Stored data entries
....................
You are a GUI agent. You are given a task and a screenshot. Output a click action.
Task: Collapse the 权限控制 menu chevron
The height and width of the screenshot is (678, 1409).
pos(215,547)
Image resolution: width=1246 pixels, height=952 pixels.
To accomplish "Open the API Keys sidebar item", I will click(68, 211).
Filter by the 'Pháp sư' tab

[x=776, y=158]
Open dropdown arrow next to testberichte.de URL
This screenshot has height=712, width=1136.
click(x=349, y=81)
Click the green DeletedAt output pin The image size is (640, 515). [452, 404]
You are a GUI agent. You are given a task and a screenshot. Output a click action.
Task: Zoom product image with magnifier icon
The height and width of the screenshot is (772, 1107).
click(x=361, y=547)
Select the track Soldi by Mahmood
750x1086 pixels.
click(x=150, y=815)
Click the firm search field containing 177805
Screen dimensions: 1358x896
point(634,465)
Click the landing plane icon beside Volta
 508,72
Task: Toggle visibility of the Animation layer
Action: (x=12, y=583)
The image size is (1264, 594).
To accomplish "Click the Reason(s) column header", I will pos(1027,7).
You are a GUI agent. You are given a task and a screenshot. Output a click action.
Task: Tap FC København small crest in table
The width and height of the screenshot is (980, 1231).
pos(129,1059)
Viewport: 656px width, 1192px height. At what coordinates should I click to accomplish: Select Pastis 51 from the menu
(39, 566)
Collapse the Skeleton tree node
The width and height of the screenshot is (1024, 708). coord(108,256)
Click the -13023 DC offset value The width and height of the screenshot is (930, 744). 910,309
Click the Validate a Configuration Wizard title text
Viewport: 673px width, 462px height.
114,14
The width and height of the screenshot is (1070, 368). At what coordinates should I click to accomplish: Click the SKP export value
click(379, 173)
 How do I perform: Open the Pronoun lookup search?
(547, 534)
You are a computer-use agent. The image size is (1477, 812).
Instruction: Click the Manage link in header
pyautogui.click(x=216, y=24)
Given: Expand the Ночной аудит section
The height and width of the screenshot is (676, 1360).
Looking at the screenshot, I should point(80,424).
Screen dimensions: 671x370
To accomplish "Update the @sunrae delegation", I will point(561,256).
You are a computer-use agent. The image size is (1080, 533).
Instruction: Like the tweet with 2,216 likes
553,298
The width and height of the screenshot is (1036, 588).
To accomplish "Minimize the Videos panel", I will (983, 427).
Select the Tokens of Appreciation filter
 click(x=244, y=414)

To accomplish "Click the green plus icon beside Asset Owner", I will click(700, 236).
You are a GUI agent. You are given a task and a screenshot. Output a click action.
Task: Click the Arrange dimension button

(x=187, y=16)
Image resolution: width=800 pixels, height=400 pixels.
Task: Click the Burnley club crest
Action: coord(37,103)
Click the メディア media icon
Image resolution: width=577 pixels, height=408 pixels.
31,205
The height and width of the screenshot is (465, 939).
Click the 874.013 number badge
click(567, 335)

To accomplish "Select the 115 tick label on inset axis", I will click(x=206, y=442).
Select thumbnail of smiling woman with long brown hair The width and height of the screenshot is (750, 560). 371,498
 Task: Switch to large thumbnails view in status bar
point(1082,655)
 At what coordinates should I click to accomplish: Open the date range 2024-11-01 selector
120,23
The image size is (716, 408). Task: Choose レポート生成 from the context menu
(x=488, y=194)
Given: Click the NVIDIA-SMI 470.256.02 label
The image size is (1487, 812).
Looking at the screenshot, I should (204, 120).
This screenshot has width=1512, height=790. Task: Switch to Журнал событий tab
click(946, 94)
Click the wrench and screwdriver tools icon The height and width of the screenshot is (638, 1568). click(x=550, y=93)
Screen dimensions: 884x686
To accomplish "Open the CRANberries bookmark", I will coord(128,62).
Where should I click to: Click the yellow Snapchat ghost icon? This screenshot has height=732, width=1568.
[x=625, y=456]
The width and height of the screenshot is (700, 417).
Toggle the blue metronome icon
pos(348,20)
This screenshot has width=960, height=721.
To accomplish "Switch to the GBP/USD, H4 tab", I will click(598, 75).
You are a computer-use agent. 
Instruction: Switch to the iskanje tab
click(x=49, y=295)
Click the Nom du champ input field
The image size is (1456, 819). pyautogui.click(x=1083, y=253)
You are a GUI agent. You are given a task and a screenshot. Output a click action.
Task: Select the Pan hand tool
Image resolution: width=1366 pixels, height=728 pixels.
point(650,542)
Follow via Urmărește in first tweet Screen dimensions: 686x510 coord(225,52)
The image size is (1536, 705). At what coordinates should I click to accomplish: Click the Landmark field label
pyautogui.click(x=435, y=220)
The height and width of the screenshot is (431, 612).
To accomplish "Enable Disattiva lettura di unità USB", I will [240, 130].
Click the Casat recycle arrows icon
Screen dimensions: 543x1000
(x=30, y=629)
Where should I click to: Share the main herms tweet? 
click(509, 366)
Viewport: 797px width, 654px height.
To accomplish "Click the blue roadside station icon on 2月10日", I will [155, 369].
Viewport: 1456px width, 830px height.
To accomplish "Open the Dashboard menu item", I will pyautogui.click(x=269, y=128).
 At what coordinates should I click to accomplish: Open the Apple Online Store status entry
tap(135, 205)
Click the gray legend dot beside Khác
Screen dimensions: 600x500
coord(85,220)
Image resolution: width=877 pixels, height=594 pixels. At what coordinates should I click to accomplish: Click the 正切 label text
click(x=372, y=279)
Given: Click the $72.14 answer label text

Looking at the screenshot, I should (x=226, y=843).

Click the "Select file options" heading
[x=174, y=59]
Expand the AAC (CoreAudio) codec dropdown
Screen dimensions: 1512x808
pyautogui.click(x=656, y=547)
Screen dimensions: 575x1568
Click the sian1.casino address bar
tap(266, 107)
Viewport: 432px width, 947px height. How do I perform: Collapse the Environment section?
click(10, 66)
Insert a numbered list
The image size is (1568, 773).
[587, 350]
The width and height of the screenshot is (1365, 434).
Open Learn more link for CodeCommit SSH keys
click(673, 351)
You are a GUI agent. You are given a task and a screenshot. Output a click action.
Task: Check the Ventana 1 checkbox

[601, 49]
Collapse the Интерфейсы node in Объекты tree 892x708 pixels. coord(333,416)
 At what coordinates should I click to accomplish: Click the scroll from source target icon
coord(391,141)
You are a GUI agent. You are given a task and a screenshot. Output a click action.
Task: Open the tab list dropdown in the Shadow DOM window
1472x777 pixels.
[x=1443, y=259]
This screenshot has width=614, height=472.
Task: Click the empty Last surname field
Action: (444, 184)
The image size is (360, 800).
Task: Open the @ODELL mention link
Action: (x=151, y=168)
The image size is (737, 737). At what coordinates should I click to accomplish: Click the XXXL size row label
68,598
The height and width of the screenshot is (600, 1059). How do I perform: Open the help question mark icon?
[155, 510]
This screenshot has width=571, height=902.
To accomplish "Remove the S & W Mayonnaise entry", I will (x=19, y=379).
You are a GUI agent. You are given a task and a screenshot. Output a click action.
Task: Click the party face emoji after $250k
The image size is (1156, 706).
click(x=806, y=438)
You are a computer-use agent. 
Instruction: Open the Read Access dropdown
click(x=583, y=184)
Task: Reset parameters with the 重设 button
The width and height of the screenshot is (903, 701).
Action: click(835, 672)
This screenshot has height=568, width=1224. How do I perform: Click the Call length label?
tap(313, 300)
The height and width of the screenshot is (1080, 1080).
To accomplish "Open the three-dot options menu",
....................
TASK DESCRIPTION = In how many lines of the data above does the word "green" occur? Only the number is wanted.

RESULT FOR THIS EXERCISE = 2